The Solar Impulse 2 has an average speed of about 60 miles per hour and a wingspan wider than a Boeing 747. The upper surfaces are clad in solar panels, and batteries provide power at night.
The developers of the aircraft plan to make the first ever solar-powered flight around the world next year. The Pacific crossing is the most demanding stretch of the journey, which will take place in stages, starting next March.
The project’s backers include SunPower, the solar subsidiary of French oil group Total; ABB, the Swiss engineering group; Solvay and Bayer, the chemicals companies, and Masdar, the state-owned renewable energy company of the United Arab Emirates.
Commercial solar-powered flights are highly unlikely in the foreseeable future. Indeed, energy forecasters believe that even if renewable sources eventually replace fossil fuels for many purposes, air transport is likely to continue using oil for longer than almost any other sector, because of its superior ratio of energy content to weight.
However, André Borschberg, chief executive of the Solar Impulse project and one of its two pilots, said the aim was “not to bring about a revolution in air transport, but to bring about a revolution in people’s ideas about clean energy.”
Like the moon landings, the project had stimulated innovations that would be used on the ground, he said. “We needed better insulating materials that will go into refrigerators; we needed better batteries that will go into ground transportation. So that was the motivation of the partners.”
“Very often, we hear that climate change can be solved with less comfort, less mobility, less industry, less growth. And no one wants this: we want growth. So we need new clean technologies,” he added.
The appeal of developing a solar-powered aircraft was the degree of the challenge involved, said Bertrand Piccard, Mr Borschberg’s fellow-pilot. “If you can do this on an airplane, you can do it anywhere on the ground,” he said. “It’s the most powerful symbol, because it’s the most difficult to achieve.”

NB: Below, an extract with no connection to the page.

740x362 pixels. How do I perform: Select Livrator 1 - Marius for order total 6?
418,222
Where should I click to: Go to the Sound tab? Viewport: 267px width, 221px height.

However, he said, electric aircraft using the batteries developed in the Solar Impulse project could be in commercial use, perhaps for tourist flights, within five years.
The solar panels on Solar Impulse’s wings are expected to convert about 22-23 per cent of the solar energy falling on them into electricity – a big improvement on the 16 per cent typically achieved by standard solar systems.
Those panels will generate enough power during the daytime for the plane’s four propellers, driven by highly efficient electric motors, to take it up to about 30,000 feet and to charge the batteries. At night it glides lower while batteries power the propellers.
Mr Borschberg and Mr Piccard flew an earlier version of the aircraft, the Solar Impulse 1, in stages across the US last year. But crossing the Pacific is a much more ambitious undertaking.
The aircraft could in theory fly forever without refuelling, but it will need to stop every few days to relieve the pilot. The five-day stretch across the Pacific would be the longest ever continuous flight by a plane with a single pilot, generating huge physical demands.
The pilots have been learning exercises to keep their bodies functioning while they are confined in the cockpit. They will sleep in 20-minute bursts and have learnt meditation techniques to help maintain their focus.